– Там, внизу, много таких, кого здесь нет.
Свен мерз, хотя уже несколько минут все вокруг было залито солнечным светом. Яркие лучи слепили глаза, придавали красоты зимнему дню, но не могли одолеть крепкий мороз.
– Конечно, статистика учитывает далеко не все. Мы это знаем. Есть молодые люди, о пропаже которых по разным причинам не заявляют неделями, порой месяцами.

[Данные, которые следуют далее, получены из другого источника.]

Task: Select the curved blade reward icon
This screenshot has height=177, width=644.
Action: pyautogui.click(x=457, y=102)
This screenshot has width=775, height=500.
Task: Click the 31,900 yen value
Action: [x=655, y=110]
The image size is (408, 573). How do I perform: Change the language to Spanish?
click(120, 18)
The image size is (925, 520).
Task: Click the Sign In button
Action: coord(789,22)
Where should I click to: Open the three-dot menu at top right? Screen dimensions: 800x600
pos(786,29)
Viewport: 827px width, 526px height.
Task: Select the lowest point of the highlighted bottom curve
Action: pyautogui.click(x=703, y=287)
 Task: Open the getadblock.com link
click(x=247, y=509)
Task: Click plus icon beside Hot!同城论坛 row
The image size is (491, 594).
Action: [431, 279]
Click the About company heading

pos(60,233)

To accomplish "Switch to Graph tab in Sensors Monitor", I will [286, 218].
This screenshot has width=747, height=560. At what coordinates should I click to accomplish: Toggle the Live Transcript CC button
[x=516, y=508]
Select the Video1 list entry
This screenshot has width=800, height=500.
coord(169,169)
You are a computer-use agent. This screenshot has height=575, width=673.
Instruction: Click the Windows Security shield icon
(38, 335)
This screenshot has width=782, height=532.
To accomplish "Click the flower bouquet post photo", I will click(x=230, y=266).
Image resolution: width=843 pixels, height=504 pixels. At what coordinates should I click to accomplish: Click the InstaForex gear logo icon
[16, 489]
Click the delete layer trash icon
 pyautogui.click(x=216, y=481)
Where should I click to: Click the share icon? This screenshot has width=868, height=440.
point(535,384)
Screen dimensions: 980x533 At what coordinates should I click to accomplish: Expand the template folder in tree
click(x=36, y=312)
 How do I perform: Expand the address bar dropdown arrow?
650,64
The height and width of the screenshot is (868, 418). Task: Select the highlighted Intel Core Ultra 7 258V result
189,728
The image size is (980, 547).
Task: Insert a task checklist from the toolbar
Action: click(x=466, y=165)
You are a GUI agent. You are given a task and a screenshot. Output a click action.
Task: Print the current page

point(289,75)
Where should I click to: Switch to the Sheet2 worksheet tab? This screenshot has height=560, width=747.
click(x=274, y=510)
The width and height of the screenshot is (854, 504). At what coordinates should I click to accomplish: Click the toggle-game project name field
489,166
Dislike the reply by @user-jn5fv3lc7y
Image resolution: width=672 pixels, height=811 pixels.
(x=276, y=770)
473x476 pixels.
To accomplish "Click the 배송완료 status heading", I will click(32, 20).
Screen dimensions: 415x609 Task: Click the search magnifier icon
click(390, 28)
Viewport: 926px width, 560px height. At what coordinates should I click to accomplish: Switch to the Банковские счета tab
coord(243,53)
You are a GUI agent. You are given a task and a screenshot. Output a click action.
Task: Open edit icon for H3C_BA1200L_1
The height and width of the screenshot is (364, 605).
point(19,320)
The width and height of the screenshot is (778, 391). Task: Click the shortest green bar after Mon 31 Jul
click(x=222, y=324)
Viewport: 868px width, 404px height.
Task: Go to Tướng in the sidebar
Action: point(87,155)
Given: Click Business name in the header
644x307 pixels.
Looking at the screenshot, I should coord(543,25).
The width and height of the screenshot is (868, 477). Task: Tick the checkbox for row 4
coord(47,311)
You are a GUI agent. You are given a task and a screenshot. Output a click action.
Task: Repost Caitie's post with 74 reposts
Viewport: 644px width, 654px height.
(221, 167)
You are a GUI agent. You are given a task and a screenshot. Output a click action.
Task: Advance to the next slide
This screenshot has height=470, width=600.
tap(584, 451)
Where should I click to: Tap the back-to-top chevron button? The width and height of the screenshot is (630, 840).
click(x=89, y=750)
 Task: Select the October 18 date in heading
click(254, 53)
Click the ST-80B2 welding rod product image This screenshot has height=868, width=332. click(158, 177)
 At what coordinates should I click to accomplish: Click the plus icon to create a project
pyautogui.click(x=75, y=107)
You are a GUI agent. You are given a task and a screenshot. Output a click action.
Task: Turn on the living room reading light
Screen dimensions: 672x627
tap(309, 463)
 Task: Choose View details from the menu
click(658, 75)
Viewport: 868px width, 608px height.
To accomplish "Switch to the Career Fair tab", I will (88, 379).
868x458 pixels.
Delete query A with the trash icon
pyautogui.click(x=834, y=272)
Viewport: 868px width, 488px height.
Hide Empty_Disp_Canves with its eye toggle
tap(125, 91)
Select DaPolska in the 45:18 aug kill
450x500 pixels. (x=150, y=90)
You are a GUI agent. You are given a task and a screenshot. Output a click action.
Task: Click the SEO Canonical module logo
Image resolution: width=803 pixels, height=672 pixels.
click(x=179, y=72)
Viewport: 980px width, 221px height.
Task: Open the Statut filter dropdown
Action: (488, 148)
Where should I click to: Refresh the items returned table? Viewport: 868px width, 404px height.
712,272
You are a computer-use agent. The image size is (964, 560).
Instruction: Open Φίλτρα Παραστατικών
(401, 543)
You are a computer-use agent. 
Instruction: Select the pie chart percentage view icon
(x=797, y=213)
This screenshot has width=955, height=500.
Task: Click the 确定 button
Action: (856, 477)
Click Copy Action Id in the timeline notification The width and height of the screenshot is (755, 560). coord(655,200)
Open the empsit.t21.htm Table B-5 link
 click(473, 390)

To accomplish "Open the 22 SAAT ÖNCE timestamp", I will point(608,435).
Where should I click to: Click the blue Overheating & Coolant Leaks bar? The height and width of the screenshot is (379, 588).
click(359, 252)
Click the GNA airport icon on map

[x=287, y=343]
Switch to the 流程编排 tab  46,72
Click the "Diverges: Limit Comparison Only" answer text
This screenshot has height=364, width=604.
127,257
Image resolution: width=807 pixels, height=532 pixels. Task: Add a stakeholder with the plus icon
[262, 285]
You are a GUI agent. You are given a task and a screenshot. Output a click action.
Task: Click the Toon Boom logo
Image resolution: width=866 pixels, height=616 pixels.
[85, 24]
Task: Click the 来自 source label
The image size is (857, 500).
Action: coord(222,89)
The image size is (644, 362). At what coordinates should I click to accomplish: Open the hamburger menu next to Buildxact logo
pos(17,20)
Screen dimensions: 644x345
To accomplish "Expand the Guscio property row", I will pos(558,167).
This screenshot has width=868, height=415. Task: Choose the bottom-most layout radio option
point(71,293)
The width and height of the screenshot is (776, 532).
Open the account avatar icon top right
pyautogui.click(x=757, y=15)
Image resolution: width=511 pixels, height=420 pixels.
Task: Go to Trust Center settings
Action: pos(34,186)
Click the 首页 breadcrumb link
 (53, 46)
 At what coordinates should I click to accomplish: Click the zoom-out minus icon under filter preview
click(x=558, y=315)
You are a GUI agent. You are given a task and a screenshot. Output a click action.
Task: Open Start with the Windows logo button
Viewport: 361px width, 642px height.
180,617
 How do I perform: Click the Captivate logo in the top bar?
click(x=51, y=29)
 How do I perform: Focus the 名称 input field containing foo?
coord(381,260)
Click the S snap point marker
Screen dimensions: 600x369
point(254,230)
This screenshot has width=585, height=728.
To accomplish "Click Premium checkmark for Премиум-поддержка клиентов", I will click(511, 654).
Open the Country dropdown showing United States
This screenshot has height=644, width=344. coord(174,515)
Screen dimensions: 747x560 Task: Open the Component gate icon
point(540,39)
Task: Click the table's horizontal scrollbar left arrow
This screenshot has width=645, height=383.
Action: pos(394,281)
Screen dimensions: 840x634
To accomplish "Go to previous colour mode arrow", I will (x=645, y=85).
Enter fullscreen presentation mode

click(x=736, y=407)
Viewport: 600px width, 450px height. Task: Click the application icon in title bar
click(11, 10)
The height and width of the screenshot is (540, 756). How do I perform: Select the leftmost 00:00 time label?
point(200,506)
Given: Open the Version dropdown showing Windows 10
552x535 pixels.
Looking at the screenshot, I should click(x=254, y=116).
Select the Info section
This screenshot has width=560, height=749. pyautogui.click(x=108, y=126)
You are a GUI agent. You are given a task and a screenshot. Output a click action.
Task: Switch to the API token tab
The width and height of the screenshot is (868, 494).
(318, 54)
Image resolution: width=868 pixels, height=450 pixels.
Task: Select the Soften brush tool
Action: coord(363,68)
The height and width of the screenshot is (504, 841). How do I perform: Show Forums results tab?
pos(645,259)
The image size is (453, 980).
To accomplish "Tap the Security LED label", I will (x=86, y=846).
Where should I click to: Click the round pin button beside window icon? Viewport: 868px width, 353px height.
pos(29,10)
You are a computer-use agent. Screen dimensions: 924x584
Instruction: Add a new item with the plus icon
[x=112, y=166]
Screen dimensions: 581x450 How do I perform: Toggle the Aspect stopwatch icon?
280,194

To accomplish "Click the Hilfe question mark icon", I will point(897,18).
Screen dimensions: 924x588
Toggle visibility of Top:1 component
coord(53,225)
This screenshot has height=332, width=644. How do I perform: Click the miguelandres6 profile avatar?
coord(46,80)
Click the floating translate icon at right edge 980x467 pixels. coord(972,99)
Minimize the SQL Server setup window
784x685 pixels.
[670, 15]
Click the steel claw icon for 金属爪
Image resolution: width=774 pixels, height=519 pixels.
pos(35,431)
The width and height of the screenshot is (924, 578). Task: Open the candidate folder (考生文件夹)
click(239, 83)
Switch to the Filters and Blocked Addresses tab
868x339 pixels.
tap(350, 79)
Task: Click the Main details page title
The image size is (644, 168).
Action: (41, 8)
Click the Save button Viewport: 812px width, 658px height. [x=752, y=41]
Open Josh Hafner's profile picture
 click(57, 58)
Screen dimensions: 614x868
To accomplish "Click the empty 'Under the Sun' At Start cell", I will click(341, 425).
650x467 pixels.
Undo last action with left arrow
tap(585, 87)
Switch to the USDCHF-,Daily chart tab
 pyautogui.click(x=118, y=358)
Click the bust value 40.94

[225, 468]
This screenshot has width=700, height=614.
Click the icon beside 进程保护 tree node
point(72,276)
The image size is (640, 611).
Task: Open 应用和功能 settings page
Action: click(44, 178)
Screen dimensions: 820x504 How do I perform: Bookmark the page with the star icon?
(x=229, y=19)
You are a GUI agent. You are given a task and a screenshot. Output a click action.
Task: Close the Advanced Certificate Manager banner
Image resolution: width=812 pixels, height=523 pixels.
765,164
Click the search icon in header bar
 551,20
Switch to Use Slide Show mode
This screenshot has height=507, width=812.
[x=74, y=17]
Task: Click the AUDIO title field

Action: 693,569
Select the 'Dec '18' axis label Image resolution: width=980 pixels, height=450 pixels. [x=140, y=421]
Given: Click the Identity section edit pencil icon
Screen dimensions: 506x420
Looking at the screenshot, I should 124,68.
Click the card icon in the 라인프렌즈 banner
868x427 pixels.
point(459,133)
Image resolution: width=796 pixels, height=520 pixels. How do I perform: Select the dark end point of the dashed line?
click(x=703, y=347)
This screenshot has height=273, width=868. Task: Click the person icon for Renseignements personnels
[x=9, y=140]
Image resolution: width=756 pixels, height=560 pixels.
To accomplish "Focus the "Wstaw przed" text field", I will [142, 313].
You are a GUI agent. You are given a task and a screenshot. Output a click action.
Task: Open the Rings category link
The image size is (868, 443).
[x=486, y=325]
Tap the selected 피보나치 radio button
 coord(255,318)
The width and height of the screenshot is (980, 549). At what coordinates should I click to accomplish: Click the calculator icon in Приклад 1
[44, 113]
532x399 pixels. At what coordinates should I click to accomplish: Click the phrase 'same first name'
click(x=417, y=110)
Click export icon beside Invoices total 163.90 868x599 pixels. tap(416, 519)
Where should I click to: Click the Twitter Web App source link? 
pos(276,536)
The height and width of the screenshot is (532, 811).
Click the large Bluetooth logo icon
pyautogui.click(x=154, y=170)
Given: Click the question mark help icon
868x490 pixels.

Миллер долго рассматривал фотографию светловолосой девочки, с улыбкой, будто принадлежащей другому человеку. Любительский снимок – морской берег, хмурое небо. Затем то же лицо на другом фото – кафе на площади, она смеялась, белые, не совсем ровные зубы.
– Узнаёшь ее? – Свен кивнул на фото. Ответа он не получил. – Узнаёшь?
Миллер захлопнул папку, лицо у него покраснело, он встал, отвел Сильвию в сторону. Опять принялся махать руками, как в прошлый раз, потом вернулся к скамейке:
– Я согласился опознать только детей.
– И что же?
– Я согласился опознать детей, потому что не хочу, чтобы они были внизу. Но она… ей двадцать три года, она живет прямо у тебя под ногами. Она вправе находиться там. Сама решает, как ей быть. Я не стану доносить на нее и на других взрослых.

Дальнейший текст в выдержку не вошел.